Set down each line of the data below exactly.

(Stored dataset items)
------------------------------------------------------------------------
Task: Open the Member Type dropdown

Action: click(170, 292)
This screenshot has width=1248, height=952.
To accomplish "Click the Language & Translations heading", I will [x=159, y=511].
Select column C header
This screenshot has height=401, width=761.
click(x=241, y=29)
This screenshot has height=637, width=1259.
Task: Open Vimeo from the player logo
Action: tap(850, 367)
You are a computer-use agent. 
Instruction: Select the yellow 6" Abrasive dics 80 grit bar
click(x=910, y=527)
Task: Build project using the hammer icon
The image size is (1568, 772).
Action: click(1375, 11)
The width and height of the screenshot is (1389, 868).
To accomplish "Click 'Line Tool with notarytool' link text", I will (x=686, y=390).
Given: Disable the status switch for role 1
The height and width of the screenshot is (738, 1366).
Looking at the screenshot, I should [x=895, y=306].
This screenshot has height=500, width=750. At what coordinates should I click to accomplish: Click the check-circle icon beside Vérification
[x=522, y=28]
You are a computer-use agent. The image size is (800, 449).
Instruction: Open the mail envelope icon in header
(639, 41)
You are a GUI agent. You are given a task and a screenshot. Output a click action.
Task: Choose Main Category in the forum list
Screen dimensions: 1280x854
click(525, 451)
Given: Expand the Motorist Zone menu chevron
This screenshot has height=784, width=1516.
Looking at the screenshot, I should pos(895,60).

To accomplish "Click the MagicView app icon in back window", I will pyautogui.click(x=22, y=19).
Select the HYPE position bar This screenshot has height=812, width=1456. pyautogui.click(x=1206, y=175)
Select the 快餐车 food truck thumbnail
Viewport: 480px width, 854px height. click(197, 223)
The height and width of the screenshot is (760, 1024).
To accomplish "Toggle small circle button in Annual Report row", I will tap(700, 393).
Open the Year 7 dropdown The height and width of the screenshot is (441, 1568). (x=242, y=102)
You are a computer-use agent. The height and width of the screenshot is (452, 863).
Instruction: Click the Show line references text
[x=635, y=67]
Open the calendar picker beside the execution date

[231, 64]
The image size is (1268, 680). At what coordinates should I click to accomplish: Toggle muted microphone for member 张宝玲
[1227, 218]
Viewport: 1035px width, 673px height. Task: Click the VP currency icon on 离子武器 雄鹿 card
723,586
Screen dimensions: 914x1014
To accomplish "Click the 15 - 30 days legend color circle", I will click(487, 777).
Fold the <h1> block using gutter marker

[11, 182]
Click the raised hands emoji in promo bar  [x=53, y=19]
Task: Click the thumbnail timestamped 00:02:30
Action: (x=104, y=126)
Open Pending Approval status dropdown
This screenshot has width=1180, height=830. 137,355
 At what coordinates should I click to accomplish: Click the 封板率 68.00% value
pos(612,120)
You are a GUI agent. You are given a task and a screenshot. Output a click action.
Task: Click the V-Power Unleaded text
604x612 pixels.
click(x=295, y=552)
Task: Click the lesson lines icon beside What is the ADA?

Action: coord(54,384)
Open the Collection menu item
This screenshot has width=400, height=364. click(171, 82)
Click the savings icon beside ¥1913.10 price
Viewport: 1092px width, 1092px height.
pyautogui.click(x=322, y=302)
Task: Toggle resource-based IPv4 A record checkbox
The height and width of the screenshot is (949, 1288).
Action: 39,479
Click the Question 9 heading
------------------------------------------------------------------------
Task result.
Task: Open the Member Type dropdown

Action: click(170, 292)
This screenshot has width=1248, height=952.
To accomplish "Click the Language & Translations heading", I will [x=159, y=511].
Select column C header
This screenshot has height=401, width=761.
click(x=241, y=29)
This screenshot has height=637, width=1259.
Task: Open Vimeo from the player logo
Action: tap(850, 367)
You are a computer-use agent. 
Instruction: Select the yellow 6" Abrasive dics 80 grit bar
click(x=910, y=527)
Task: Build project using the hammer icon
The image size is (1568, 772).
Action: click(1375, 11)
The width and height of the screenshot is (1389, 868).
To accomplish "Click 'Line Tool with notarytool' link text", I will (x=686, y=390).
Given: Disable the status switch for role 1
The height and width of the screenshot is (738, 1366).
Looking at the screenshot, I should [x=895, y=306].
This screenshot has height=500, width=750. At what coordinates should I click to accomplish: Click the check-circle icon beside Vérification
[x=522, y=28]
You are a computer-use agent. The image size is (800, 449).
Instruction: Open the mail envelope icon in header
(639, 41)
You are a GUI agent. You are given a task and a screenshot. Output a click action.
Task: Choose Main Category in the forum list
Screen dimensions: 1280x854
click(525, 451)
Given: Expand the Motorist Zone menu chevron
This screenshot has height=784, width=1516.
Looking at the screenshot, I should pos(895,60).

To accomplish "Click the MagicView app icon in back window", I will pyautogui.click(x=22, y=19).
Select the HYPE position bar This screenshot has height=812, width=1456. pyautogui.click(x=1206, y=175)
Select the 快餐车 food truck thumbnail
Viewport: 480px width, 854px height. click(197, 223)
The height and width of the screenshot is (760, 1024).
To accomplish "Toggle small circle button in Annual Report row", I will tap(700, 393).
Open the Year 7 dropdown The height and width of the screenshot is (441, 1568). (x=242, y=102)
You are a computer-use agent. The height and width of the screenshot is (452, 863).
Instruction: Click the Show line references text
[x=635, y=67]
Open the calendar picker beside the execution date

[231, 64]
The image size is (1268, 680). At what coordinates should I click to accomplish: Toggle muted microphone for member 张宝玲
[1227, 218]
Viewport: 1035px width, 673px height. Task: Click the VP currency icon on 离子武器 雄鹿 card
723,586
Screen dimensions: 914x1014
To accomplish "Click the 15 - 30 days legend color circle", I will click(487, 777).
Fold the <h1> block using gutter marker

[11, 182]
Click the raised hands emoji in promo bar  [x=53, y=19]
Task: Click the thumbnail timestamped 00:02:30
Action: (x=104, y=126)
Open Pending Approval status dropdown
This screenshot has width=1180, height=830. 137,355
 At what coordinates should I click to accomplish: Click the 封板率 68.00% value
pos(612,120)
You are a GUI agent. You are given a task and a screenshot. Output a click action.
Task: Click the V-Power Unleaded text
604x612 pixels.
click(x=295, y=552)
Task: Click the lesson lines icon beside What is the ADA?

Action: coord(54,384)
Open the Collection menu item
This screenshot has width=400, height=364. click(171, 82)
Click the savings icon beside ¥1913.10 price
Viewport: 1092px width, 1092px height.
pyautogui.click(x=322, y=302)
Task: Toggle resource-based IPv4 A record checkbox
The height and width of the screenshot is (949, 1288).
Action: 39,479
Click the Question 9 heading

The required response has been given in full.